Thirdly, the global higher education landscape has changed drastically since the outbreak of Covid-19. The idea of physical international campuses has been replaced by solid partnerships, student and faculty mobility, exchange and immersion programs, collaborative teaching and research opportunities, conferences and publications, and the development of online and blended degree programs. The global perception of international collaborations has shifted.
India has an opportunity to be a destination for students worldwide. Instead of allowing the creation of international campuses of foreign universities, we should focus on becoming a global destination for higher education ourselves. We will not achieve our goal of becoming a global leader by inviting prestigious foreign universities to set up campuses in India. We must take the leadership role we had over 2,000 years ago, when universities such as Nalanda, Takshashila, Vallabhi and Vikramshila attracted faculty and students from around the world. We can be a world leader in providing high-quality education at an affordable cost and produce high-quality research at a relatively lower cost. For example, Indian scientists successfully completed a mission to Mars with a budget of $74 million, which is less than the production cost of a Hollywood film such as Gravity, which was $108 million.
To become a global leader in international education, India should do the following:
- Provide more autonomy to Indian universities, including Institutions of Eminence (IoE). Indian universities, both public and private, are heavily regulated and poorly governed. The habit of regulatory bodies dictating what universities should do must end. One of the more liberal, progressive, and even radical public policy initiatives has been the creation of IoE, but this policy has not been fully implemented to achieve its objectives. The government must pay more attention to the IoEs and expand their scope and scale so they become natural destinations for international students.
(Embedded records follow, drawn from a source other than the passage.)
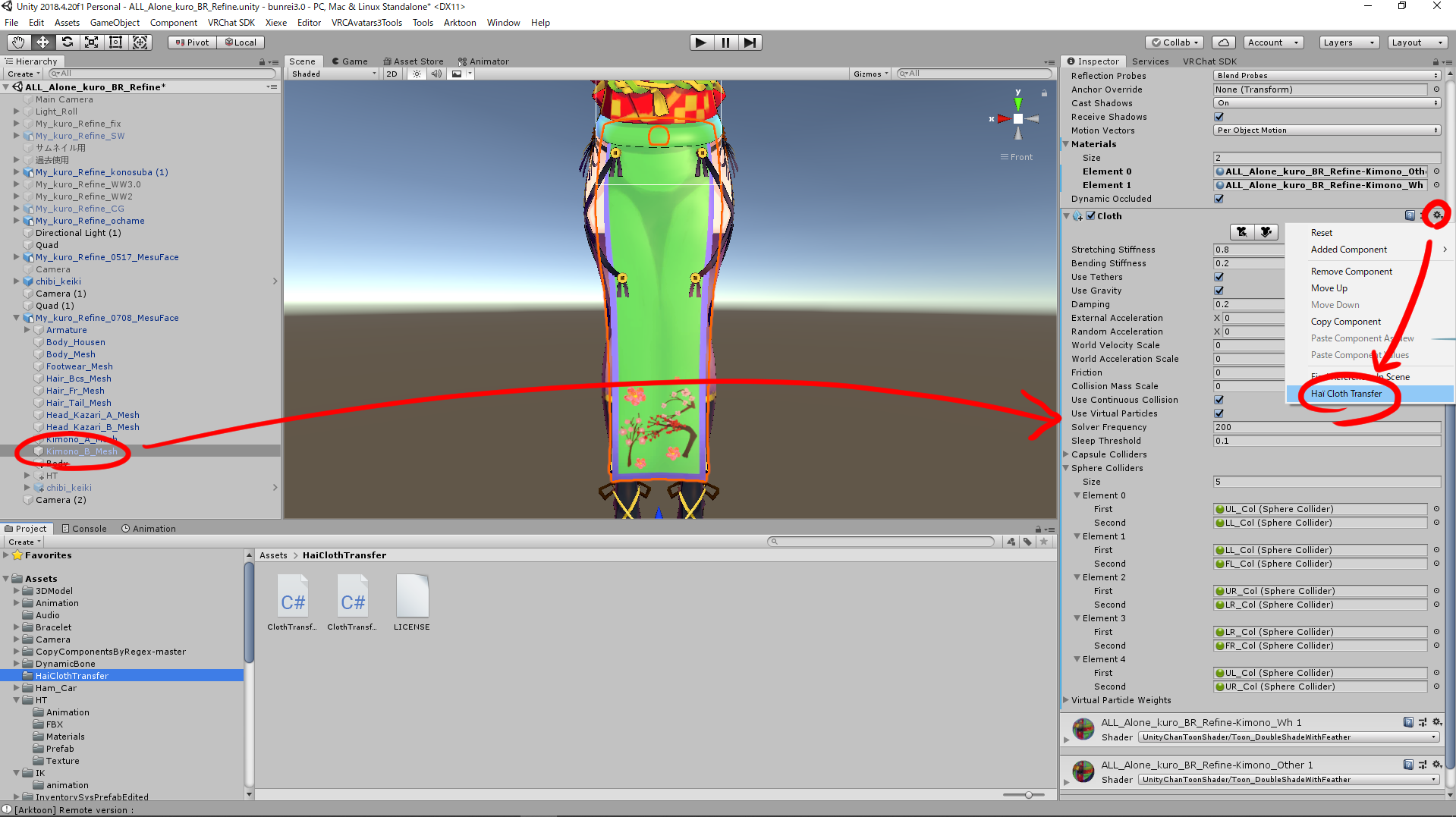This screenshot has width=1456, height=817.
Task: Uncheck Receive Shadows option
Action: tap(1219, 117)

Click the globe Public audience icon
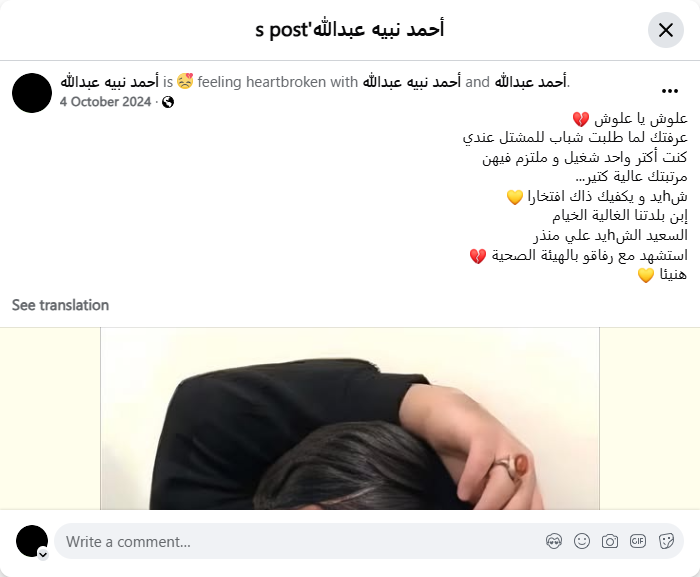[x=168, y=102]
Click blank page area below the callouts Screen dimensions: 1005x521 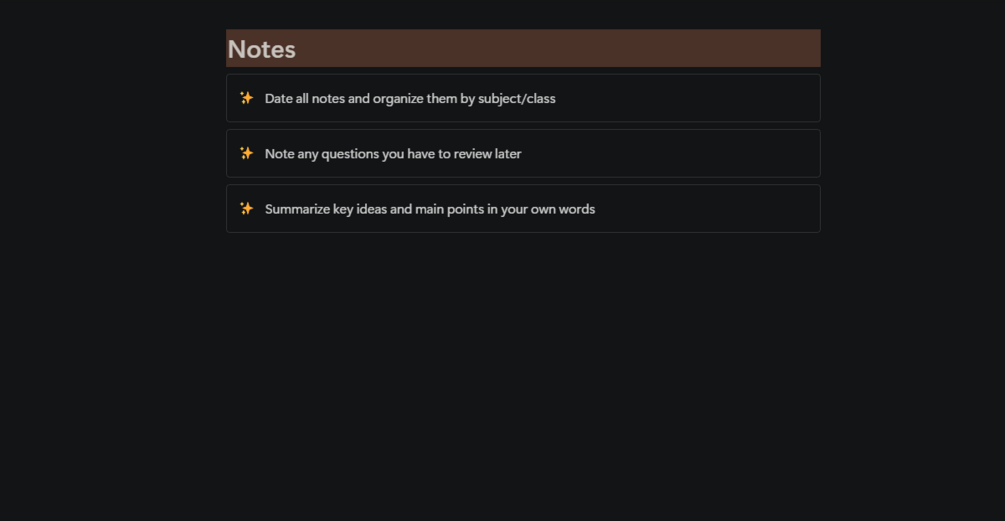[520, 380]
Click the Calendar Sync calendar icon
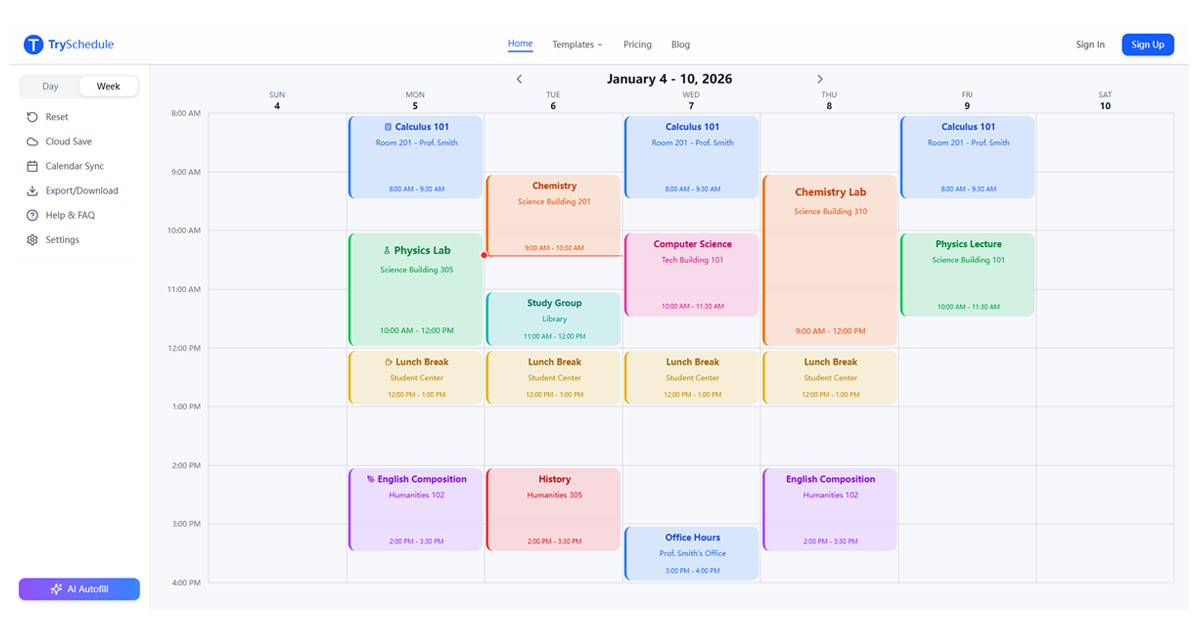The width and height of the screenshot is (1200, 630). tap(32, 166)
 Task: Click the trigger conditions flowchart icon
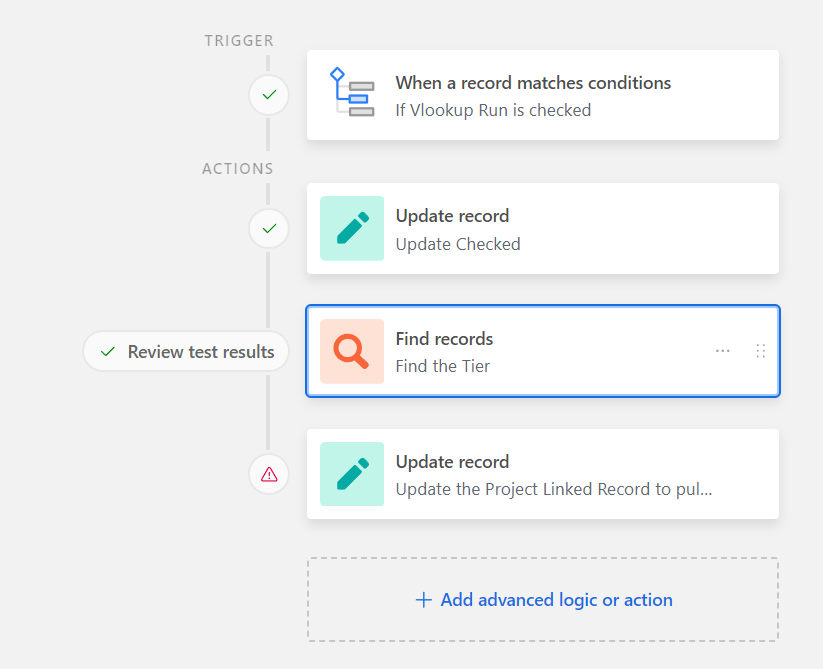click(x=352, y=92)
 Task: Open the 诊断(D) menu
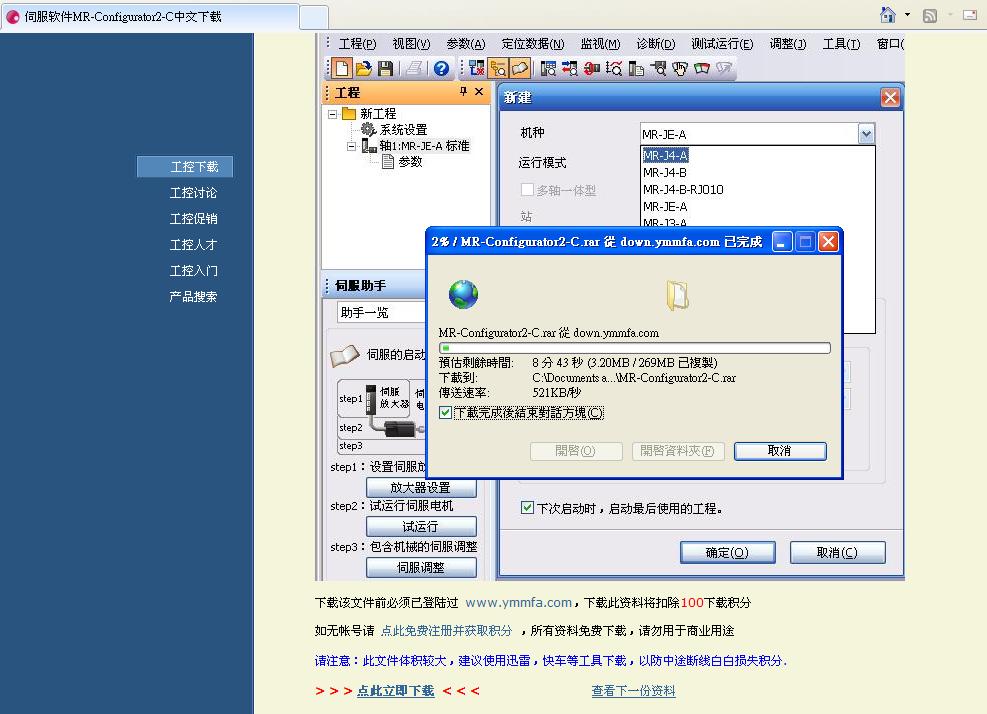(x=655, y=44)
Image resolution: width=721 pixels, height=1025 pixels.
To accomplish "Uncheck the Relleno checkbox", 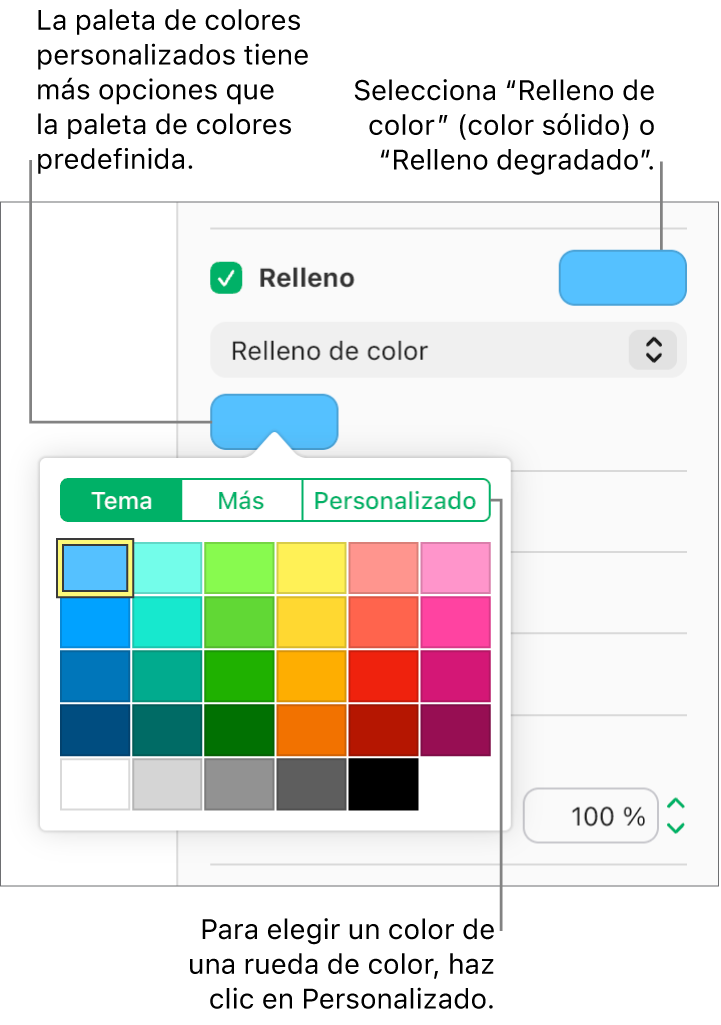I will pyautogui.click(x=225, y=278).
- Establish global universities in India led by the public and private sector to meet the needs and aspirations of international students. India’s Gross Enrollment Ratio (GER) is uneven. The national GER is around 22%, but some states, such as Tamil Nadu, have a GER of 52%. We must build more public and private universities across the country, with more autonomy, resources, and better governance structures, minimizing the role of regulatory bodies. All states should create Special Education Zones (SEZs) and host universities that are globally oriented and have a global outlook.
- Provide more resources to Indian universities and not only focus on selected centrally established institutions.